Digital links between your business applications: integrate and rule!

04 May 2021
Mark Van Pee

Most SMEs today use digital business applications such as ERP, CRM, MES and Microsoft Office applications, but that does not mean they communicate seamlessly with each other. Only through integration, however, can we exploit their full potential. Here is a brief introduction to this fascinating subject.

By means of examples, we show how necessary the integration between business applications is if we want to achieve the desired efficiency and avoid unnecessary duplication of manual work. Then we will explain the most obvious integration methods.

ERP as a basis

ERP software forms the (administrative) basis for every company, and already ensures the integration of the most basic processes. For example, ERP ensures that a customer order is translated into one or more production orders, taking into account the available stock and production capacity. These production orders can then be entered into the planning and released at the right time. This is only possible when using the combination of bills of material, routings (the relevant workstations) and the corresponding process times.
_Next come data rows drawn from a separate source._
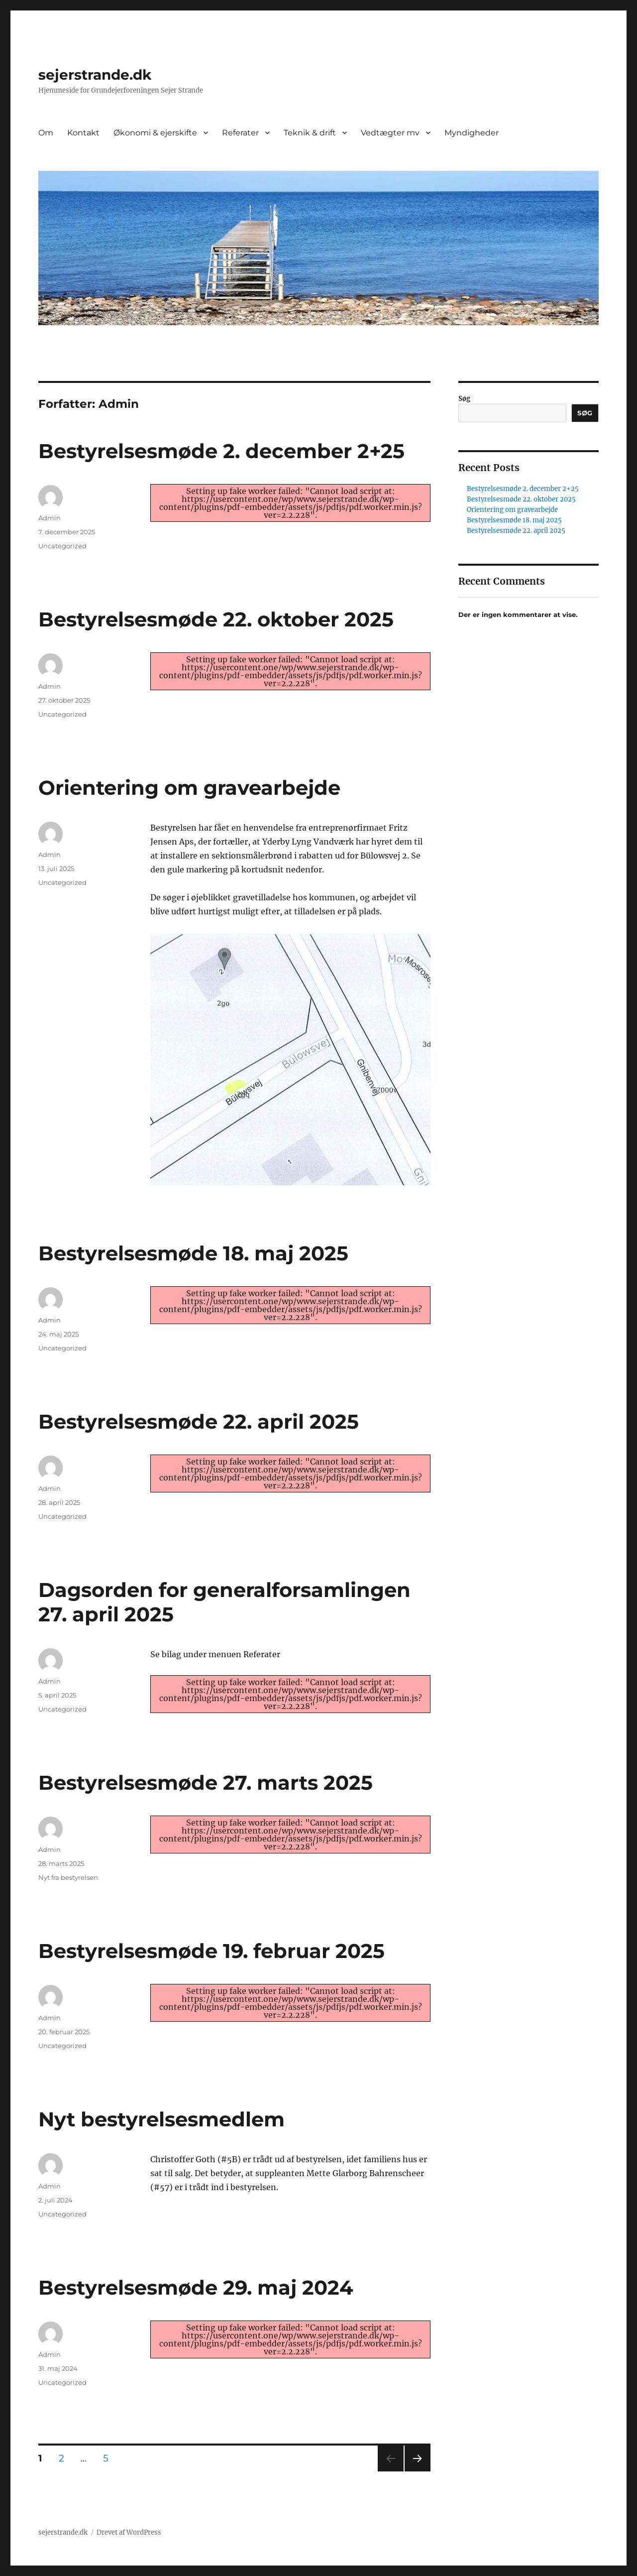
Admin (49, 518)
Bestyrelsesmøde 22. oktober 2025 (216, 619)
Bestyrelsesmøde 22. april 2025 (198, 1421)
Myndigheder (471, 132)
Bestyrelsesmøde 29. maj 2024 (195, 2287)
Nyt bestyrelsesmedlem (161, 2119)
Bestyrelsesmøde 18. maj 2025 (193, 1253)
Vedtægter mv (390, 132)
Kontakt (83, 132)
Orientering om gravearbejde (189, 787)
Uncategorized (62, 546)
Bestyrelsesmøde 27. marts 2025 (205, 1782)
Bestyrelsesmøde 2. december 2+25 (221, 451)
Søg (464, 398)
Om (45, 132)
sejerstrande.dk (94, 74)
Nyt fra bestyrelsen (68, 1877)
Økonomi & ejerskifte (155, 132)
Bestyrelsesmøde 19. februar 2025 (211, 1951)
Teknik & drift (310, 132)
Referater (240, 132)
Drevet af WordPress (129, 2532)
In many cases, we notice that this basic process flow is not adequately configured within ERP. For example, BOM management and planning is often done in Excel, with no or just a one-way link to ERP. This means the entire production process is largely managed manually and inefficiently.

When ERP does not support a certain functionality, or only to a limited extent, additional applications must be used, which require a correct link with ERP:

  • A product configurator: the configuration entered by the customer leads to a parts list that will also be used by ERP.
  • This applies equally to CAD and PLM software used in the design department.
  • Software for shop floor control and MES (manufacturing execution system): production orders must be offered digitally from ERP to the shop floor and job registration for reporting back the order status should also preferably be digital (not via paper timesheets) and as real time as possible; after all, the planner must be informed as quickly as possible when an order is ready or the next operation or department can start. Yet, in practice we still see environments where no link is made between full ERP and MES packagesd.

So, on the one hand, it is absolutely advisable to implement processes in ERP according to the best practices whenever possible and, on the other hand, to ensure full digital integration of the existing islands. The advantages are obvious:

  • much less manual effort and searching, thus freeing up extra staff capacity
  • significantly higher data accuracy, fewer errors by avoiding manual entries
  • real-time data availability on all processes
  • shorter lead times, higher delivery reliability, greater customer satisfaction
  • the associated cost savings

Possibilities for ERP integration

What are the options for achieving this integration?

Robotic Process Automation (RPA)

In this case, a software robot will automate the manual actions that a user would perform in the graphical user interface of a software application. Thus, data can also be transferred between non-integrated applications. Such an RPA system can learn the desired functions without requiring any programming knowledge from the user. This method can be implemented quickly and easily, but it is not really integration. It is mainly applied where EAI (see below) would be excessive. Examples in the manufacturing industry are:

  • Customer support: RPA can support the user and optimise the customer experience by quickly collecting data from different sources and applications.
  • Bills of materials: automating the various steps involved in drawing up the bill of materials with high accuracy.

Data integration

Data is loaded or replicated from a variety of sources (databases) into a central data warehouse. From here, they are exploited for data analysis (including predictive analytics) and reporting, dashboarding, ...   Data integration tools typically take care of the tasks of data extraction, transformation and loading (ETL), and today use a graphical interface, where the user can create and manage the data flows in a clear way. Although there is no real integration here either (the applications continue to work independently), data integration can already go a long way towards breaking through the existing data silos, a requirement for Industry 4.0.

Enterprise Application Integration (EAI)

This is the most far-reaching method of permanently linking business applications such as ERP, MES, SCM, CRM from different vendors into a single software block. Other software islands such as MS-Office and legacy systems can also be linked in this way. Integration is achieved by exchanging messages containing only the necessary data required in the relevant environment. The databases of the various packages are simultaneously kept up to date, or better still, it is ensured that common data can only be found in one place. EAI therefore simultaneously takes care of the integration of data and of the process flow.

Whereas this used to be done via ad-hoc, point-to-point connections between two applications, it is much more efficient to centrally manage the APIs (application programming interfaces) that are usually used for this purpose. This is done, for example, via so-called middlewares or software platforms, which can be created locally or in the cloud. The market is now flooded with such platforms, and it is important to learn how to navigate them and find acceptable solutions at the SME level.